Data to examine below:

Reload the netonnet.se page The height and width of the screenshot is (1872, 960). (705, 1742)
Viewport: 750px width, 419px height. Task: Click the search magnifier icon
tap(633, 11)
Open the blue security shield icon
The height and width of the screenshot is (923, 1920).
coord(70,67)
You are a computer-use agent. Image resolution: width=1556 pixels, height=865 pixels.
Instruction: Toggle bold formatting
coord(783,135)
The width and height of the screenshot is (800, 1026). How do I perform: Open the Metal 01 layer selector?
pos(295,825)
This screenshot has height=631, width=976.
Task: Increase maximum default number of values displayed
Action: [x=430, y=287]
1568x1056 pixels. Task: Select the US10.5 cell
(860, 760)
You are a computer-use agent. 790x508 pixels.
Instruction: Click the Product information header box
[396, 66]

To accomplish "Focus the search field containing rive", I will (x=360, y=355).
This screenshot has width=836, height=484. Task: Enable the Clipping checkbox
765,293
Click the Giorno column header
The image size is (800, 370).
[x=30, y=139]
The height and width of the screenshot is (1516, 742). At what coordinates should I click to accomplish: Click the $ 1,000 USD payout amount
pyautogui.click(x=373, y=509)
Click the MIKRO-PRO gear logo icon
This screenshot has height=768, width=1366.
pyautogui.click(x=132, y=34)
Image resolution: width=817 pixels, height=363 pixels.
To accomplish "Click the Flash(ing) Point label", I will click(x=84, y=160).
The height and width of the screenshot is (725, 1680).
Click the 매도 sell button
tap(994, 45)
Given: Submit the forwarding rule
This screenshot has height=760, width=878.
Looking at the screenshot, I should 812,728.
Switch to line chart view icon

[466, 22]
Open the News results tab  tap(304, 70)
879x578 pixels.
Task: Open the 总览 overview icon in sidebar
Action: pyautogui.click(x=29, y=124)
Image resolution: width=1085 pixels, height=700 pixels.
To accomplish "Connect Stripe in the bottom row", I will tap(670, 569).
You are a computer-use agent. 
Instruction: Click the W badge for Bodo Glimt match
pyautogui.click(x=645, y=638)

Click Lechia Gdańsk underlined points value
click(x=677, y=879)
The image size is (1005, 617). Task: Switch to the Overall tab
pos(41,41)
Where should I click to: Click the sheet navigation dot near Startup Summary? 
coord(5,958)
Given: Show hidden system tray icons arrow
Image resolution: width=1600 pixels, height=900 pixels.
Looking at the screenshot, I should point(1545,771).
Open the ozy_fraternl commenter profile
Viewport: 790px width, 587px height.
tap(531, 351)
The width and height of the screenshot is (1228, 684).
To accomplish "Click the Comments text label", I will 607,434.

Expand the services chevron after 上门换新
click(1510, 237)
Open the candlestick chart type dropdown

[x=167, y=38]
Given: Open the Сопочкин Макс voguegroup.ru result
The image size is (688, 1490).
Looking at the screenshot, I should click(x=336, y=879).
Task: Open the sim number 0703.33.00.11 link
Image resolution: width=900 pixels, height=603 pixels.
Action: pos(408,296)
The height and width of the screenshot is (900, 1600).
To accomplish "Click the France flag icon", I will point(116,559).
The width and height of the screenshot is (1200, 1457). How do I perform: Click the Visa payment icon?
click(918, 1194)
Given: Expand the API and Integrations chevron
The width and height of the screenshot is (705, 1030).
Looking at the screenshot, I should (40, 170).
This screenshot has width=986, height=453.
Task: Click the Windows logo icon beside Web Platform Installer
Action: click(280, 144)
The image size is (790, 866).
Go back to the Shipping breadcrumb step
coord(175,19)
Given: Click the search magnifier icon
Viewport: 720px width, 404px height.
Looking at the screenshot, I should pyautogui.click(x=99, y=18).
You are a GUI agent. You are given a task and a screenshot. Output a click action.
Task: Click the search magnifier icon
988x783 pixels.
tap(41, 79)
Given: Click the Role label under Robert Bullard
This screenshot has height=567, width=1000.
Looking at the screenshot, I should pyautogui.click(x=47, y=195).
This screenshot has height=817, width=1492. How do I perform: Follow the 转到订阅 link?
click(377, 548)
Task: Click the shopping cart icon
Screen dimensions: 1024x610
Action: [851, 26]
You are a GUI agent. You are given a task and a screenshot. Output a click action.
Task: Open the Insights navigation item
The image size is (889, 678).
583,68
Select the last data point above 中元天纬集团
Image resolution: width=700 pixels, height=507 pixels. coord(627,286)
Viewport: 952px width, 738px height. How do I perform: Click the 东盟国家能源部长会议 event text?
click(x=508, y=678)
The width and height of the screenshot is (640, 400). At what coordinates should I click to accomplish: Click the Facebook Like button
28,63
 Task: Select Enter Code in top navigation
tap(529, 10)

End of Data to examine.

▸ What this task involves
Report every line of the data above that contains the string "computer" by copying it in full.

▸ Response below
You are a computer-use agent. Image resolution: width=1556 pixels, height=865 pixels.
You are a computer-use agent. 790x508 pixels.
You are a computer-use agent. 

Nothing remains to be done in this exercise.